Also, think this through logically Take two normal distributions. Shift the mean of one distribution three standard deviations away from the mean of the first distribution. Now combine the data. This will result in a pronounced bimodal distribution. Do a normality test. It will fail. Now add in two more distributions at various distances from the first and combine them. They will fail normality, yet they are what an ANOVA was designed to detect. Normality of the combined data is irrelevant.

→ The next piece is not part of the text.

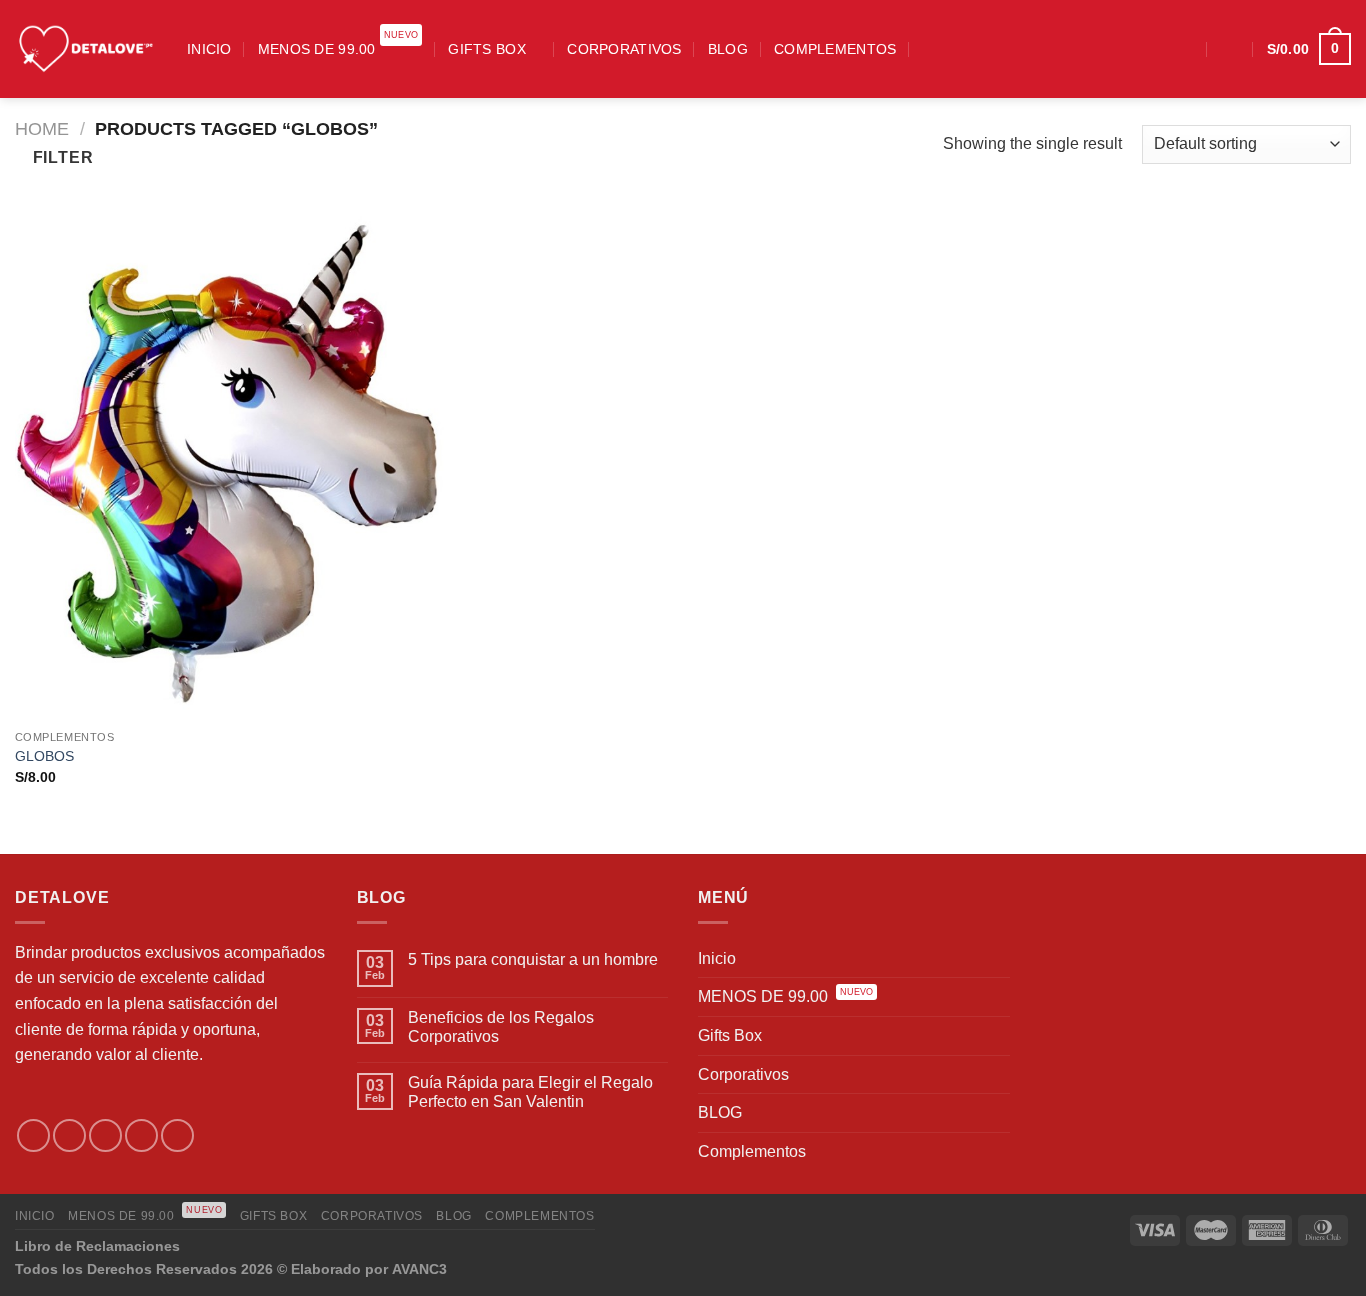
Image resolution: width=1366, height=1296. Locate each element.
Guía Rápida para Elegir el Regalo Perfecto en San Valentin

Normality of the data is often listed as an assumption, but is not critical. ANOVA is very robust against this assumption, so if residuals are fairly normal, you are in good shape.
 
Last edited:
#3
Normality will not bias the slopes. It only impacts the standard errors and so statistical tests. With a lot of data it is less important because of the central limit theorem period.
 

Karabiner

TS Contributor
#4
I have used the Shapiro Wilks Test and determined that the data is normally distributed within each cell line.
This is a severe misunderstanding of your test and its result. You tested the null hypothesis that your data (n=5)
are sampled from a normal distribution. With such a tiny sample size it is nearly impossible to reject that null hypothesis.
But the fact that you had not enough power to reject the Null does not mean that it is true. You could at the same time
have tested for binomial distribution, and for weibull distribution, and I bet this would have resulted in a non-significant
result either, due to very poor statistical power. Can someone assume that the variable is normally distributed and
binomially distributed and Weibull distributed in the groups at the same time?
However, when I combined all 4 cell lines to produce a large dataset, the data was not normally distributed. I was wondering if I could proceed with my ANOVA in this case or should I do a non-parametric test, in other words, does ANOVA assume the normality within each particular group or the normality of all data points (coming from all 4 cell lines in my case) combined?
With n=20, the analysis of variance might be sensitive for departures of the residuals
from normality. A Kruskal-Wallis H test would at least be a safe choice.

With kind regards

Karabiner
 
#5
The test of normality are not well thought of anyway. I would run a qq plot instead, but with only 20 cases I would question almost any analysis statistically and in terms of generalizability. Is it impossible to get more data?